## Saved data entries
------------
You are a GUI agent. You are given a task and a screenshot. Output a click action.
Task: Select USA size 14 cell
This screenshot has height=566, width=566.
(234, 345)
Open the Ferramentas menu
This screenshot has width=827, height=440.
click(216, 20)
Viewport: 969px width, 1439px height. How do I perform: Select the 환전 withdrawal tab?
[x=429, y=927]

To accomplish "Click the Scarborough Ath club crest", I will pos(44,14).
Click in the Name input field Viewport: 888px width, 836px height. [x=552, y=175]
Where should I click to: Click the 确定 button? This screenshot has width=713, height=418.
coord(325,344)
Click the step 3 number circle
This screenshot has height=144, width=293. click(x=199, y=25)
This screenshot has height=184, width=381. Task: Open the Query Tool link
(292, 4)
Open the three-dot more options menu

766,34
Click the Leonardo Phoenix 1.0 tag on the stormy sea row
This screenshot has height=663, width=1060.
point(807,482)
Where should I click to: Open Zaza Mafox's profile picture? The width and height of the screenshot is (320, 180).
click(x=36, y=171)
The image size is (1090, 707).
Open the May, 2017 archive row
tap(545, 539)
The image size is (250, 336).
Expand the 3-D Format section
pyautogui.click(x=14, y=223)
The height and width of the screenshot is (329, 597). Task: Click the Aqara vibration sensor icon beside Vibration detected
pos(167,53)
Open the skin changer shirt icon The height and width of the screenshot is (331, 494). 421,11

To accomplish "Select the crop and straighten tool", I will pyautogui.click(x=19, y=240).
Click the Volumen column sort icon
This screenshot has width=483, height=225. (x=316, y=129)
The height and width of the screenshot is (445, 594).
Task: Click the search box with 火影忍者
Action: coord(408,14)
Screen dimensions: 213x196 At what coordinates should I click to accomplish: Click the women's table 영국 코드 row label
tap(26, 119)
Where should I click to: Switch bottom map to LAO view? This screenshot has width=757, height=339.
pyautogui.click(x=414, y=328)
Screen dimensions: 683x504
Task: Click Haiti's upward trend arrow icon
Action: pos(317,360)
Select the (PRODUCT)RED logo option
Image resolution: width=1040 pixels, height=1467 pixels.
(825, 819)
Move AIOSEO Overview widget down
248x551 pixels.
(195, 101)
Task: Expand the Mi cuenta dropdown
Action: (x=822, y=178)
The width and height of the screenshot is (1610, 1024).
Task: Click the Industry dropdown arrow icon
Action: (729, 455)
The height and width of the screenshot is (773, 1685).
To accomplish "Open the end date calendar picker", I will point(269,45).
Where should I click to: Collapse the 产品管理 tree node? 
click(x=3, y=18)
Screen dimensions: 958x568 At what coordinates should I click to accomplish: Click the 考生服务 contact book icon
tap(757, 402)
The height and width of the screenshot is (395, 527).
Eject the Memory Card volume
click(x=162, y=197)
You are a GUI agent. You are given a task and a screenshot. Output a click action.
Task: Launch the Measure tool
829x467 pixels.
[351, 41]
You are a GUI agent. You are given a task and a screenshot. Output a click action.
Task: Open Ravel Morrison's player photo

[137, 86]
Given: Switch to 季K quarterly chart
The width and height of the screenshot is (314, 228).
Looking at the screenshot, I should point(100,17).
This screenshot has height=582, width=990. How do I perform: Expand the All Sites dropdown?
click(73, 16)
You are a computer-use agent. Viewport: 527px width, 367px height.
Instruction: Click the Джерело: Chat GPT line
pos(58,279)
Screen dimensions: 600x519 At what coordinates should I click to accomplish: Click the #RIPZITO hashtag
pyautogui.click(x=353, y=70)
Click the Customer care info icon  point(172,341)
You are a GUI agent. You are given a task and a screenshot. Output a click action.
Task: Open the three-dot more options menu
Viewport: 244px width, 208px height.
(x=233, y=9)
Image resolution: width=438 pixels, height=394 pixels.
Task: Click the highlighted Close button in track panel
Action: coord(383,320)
------------
Only the lines from the one containing "The height and width of the screenshot is (773, 1685)." through the end of the data above are wanted, both ends included; restate them word for word.

## Exercise answer
The height and width of the screenshot is (773, 1685).
To accomplish "Open the end date calendar picker", I will point(269,45).
Where should I click to: Collapse the 产品管理 tree node? 
click(x=3, y=18)
Screen dimensions: 958x568 At what coordinates should I click to accomplish: Click the 考生服务 contact book icon
tap(757, 402)
The height and width of the screenshot is (395, 527).
Eject the Memory Card volume
click(x=162, y=197)
You are a GUI agent. You are given a task and a screenshot. Output a click action.
Task: Launch the Measure tool
829x467 pixels.
[351, 41]
You are a GUI agent. You are given a task and a screenshot. Output a click action.
Task: Open Ravel Morrison's player photo

[137, 86]
Given: Switch to 季K quarterly chart
The width and height of the screenshot is (314, 228).
Looking at the screenshot, I should point(100,17).
This screenshot has height=582, width=990. How do I perform: Expand the All Sites dropdown?
click(73, 16)
You are a computer-use agent. Viewport: 527px width, 367px height.
Instruction: Click the Джерело: Chat GPT line
pos(58,279)
Screen dimensions: 600x519 At what coordinates should I click to accomplish: Click the #RIPZITO hashtag
pyautogui.click(x=353, y=70)
Click the Customer care info icon  point(172,341)
You are a GUI agent. You are given a task and a screenshot. Output a click action.
Task: Open the three-dot more options menu
Viewport: 244px width, 208px height.
(x=233, y=9)
Image resolution: width=438 pixels, height=394 pixels.
Task: Click the highlighted Close button in track panel
Action: coord(383,320)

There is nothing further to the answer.